## EXERCISE PROMPT
Omit every picture and write out the rest of the records exactly.

Stored items:

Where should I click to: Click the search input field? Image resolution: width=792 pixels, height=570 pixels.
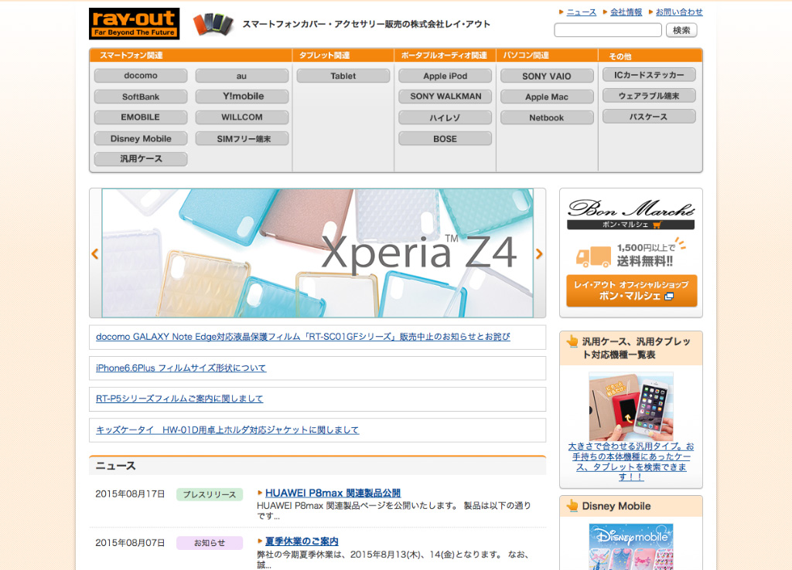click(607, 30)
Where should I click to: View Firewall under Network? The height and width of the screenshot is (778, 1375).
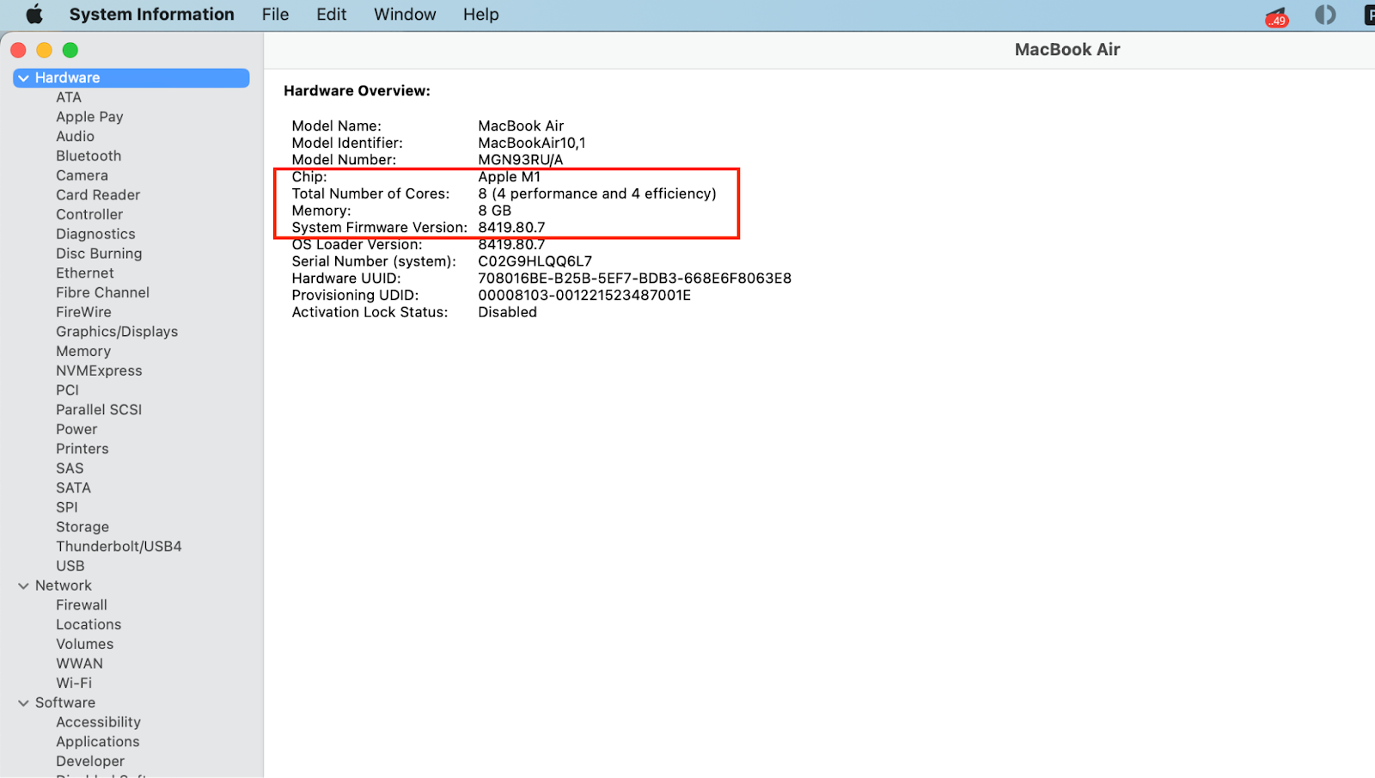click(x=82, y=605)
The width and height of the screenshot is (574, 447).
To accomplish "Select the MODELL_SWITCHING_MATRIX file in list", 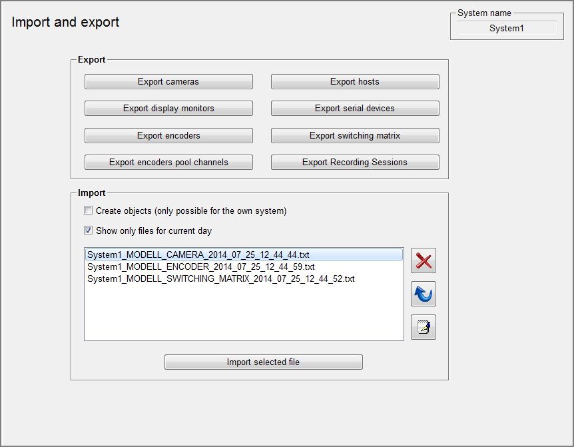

## EXERCISE OUTPUT
Where should I click to: Click the search input field? Image resolution: width=792 pixels, height=570 pixels.
click(607, 30)
Where should I click to: View Firewall under Network? The height and width of the screenshot is (778, 1375).
click(x=82, y=605)
The width and height of the screenshot is (574, 447).
To accomplish "Select the MODELL_SWITCHING_MATRIX file in list", 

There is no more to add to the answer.